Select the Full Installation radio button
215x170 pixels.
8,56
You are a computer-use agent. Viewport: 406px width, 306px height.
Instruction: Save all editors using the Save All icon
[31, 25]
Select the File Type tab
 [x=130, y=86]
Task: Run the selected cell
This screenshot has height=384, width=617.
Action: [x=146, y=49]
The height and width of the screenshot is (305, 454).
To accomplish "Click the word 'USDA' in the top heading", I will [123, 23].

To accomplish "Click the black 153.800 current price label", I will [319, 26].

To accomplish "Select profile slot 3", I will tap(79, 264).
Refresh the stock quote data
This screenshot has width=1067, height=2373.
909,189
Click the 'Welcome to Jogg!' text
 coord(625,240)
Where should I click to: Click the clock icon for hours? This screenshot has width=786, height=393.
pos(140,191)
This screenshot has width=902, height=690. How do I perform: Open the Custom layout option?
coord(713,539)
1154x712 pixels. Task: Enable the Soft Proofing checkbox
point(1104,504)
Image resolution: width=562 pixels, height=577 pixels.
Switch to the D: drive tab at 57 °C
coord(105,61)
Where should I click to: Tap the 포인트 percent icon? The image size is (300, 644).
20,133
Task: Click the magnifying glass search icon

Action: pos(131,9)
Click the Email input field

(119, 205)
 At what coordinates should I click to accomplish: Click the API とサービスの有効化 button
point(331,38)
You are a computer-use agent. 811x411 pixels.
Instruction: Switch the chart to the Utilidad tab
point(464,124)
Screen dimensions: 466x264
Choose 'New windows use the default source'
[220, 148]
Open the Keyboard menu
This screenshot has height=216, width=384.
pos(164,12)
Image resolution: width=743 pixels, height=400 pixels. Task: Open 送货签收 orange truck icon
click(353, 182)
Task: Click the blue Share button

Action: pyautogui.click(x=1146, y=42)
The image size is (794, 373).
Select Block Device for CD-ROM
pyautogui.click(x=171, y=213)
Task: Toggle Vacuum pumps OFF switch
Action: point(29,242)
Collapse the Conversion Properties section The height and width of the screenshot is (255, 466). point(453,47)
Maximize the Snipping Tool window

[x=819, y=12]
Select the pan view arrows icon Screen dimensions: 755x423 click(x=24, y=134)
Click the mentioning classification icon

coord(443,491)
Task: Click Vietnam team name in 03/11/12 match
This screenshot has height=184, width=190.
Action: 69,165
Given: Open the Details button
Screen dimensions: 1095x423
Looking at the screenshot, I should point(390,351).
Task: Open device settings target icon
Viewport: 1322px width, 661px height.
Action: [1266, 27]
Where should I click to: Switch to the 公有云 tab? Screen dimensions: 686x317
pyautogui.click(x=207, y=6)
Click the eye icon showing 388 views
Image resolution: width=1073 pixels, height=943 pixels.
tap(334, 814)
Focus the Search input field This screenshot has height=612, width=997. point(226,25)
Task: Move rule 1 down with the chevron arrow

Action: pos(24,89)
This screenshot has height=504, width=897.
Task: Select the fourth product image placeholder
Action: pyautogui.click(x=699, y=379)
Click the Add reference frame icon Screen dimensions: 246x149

• _Set exercise_
Recast all of the data above as a Markdown table with two columns, Row and Line. Number each line in order and skip blank lines.

• _Result of the exercise_
| Row | Line |
|---|---|
| 1 | Select the Full Installation radio button |
| 2 | 215x170 pixels. |
| 3 | 8,56 |
| 4 | You are a computer-use agent. Viewport: 406px width, 306px height. |
| 5 | Instruction: Save all editors using the Save All icon |
| 6 | [31, 25] |
| 7 | Select the File Type tab |
| 8 |  [x=130, y=86] |
| 9 | Task: Run the selected cell |
| 10 | This screenshot has height=384, width=617. |
| 11 | Action: [x=146, y=49] |
| 12 | The height and width of the screenshot is (305, 454). |
| 13 | To accomplish "Click the word 'USDA' in the top heading", I will [123, 23]. |
| 14 | To accomplish "Click the black 153.800 current price label", I will [319, 26]. |
| 15 | To accomplish "Select profile slot 3", I will tap(79, 264). |
| 16 | Refresh the stock quote data |
| 17 | This screenshot has width=1067, height=2373. |
| 18 | 909,189 |
| 19 | Click the 'Welcome to Jogg!' text |
| 20 |  coord(625,240) |
| 21 | Where should I click to: Click the clock icon for hours? This screenshot has width=786, height=393. |
| 22 | pos(140,191) |
| 23 | This screenshot has width=902, height=690. How do I perform: Open the Custom layout option? |
| 24 | coord(713,539) |
| 25 | 1154x712 pixels. Task: Enable the Soft Proofing checkbox |
| 26 | point(1104,504) |
| 27 | Image resolution: width=562 pixels, height=577 pixels. |
| 28 | Switch to the D: drive tab at 57 °C |
| 29 | coord(105,61) |
| 30 | Where should I click to: Tap the 포인트 percent icon? The image size is (300, 644). |
| 31 | 20,133 |
| 32 | Task: Click the magnifying glass search icon |
| 33 | Action: pos(131,9) |
| 34 | Click the Email input field |
| 35 | (119, 205) |
| 36 |  At what coordinates should I click to accomplish: Click the API とサービスの有効化 button |
| 37 | point(331,38) |
| 38 | You are a computer-use agent. 811x411 pixels. |
| 39 | Instruction: Switch the chart to the Utilidad tab |
| 40 | point(464,124) |
| 41 | Screen dimensions: 466x264 |
| 42 | Choose 'New windows use the default source' |
| 43 | [220, 148] |
| 44 | Open the Keyboard menu |
| 45 | This screenshot has height=216, width=384. |
| 46 | pos(164,12) |
| 47 | Image resolution: width=743 pixels, height=400 pixels. Task: Open 送货签收 orange truck icon |
| 48 | click(353, 182) |
| 49 | Task: Click the blue Share button |
| 50 | Action: pyautogui.click(x=1146, y=42) |
| 51 | The image size is (794, 373). |
| 52 | Select Block Device for CD-ROM |
| 53 | pyautogui.click(x=171, y=213) |
| 54 | Task: Toggle Vacuum pumps OFF switch |
| 55 | Action: point(29,242) |
| 56 | Collapse the Conversion Properties section The height and width of the screenshot is (255, 466). point(453,47) |
| 57 | Maximize the Snipping Tool window |
| 58 | [x=819, y=12] |
| 59 | Select the pan view arrows icon Screen dimensions: 755x423 click(x=24, y=134) |
| 60 | Click the mentioning classification icon |
| 61 | coord(443,491) |
| 62 | Task: Click Vietnam team name in 03/11/12 match |
| 63 | This screenshot has height=184, width=190. |
| 64 | Action: 69,165 |
| 65 | Given: Open the Details button |
| 66 | Screen dimensions: 1095x423 |
| 67 | Looking at the screenshot, I should point(390,351). |
| 68 | Task: Open device settings target icon |
| 69 | Viewport: 1322px width, 661px height. |
| 70 | Action: [1266, 27] |
| 71 | Where should I click to: Switch to the 公有云 tab? Screen dimensions: 686x317 |
| 72 | pyautogui.click(x=207, y=6) |
| 73 | Click the eye icon showing 388 views |
| 74 | Image resolution: width=1073 pixels, height=943 pixels. |
| 75 | tap(334, 814) |
| 76 | Focus the Search input field This screenshot has height=612, width=997. point(226,25) |
| 77 | Task: Move rule 1 down with the chevron arrow |
| 78 | Action: pos(24,89) |
| 79 | This screenshot has height=504, width=897. |
| 80 | Task: Select the fourth product image placeholder |
| 81 | Action: pyautogui.click(x=699, y=379) |
| 82 | Click the Add reference frame icon Screen dimensions: 246x149 |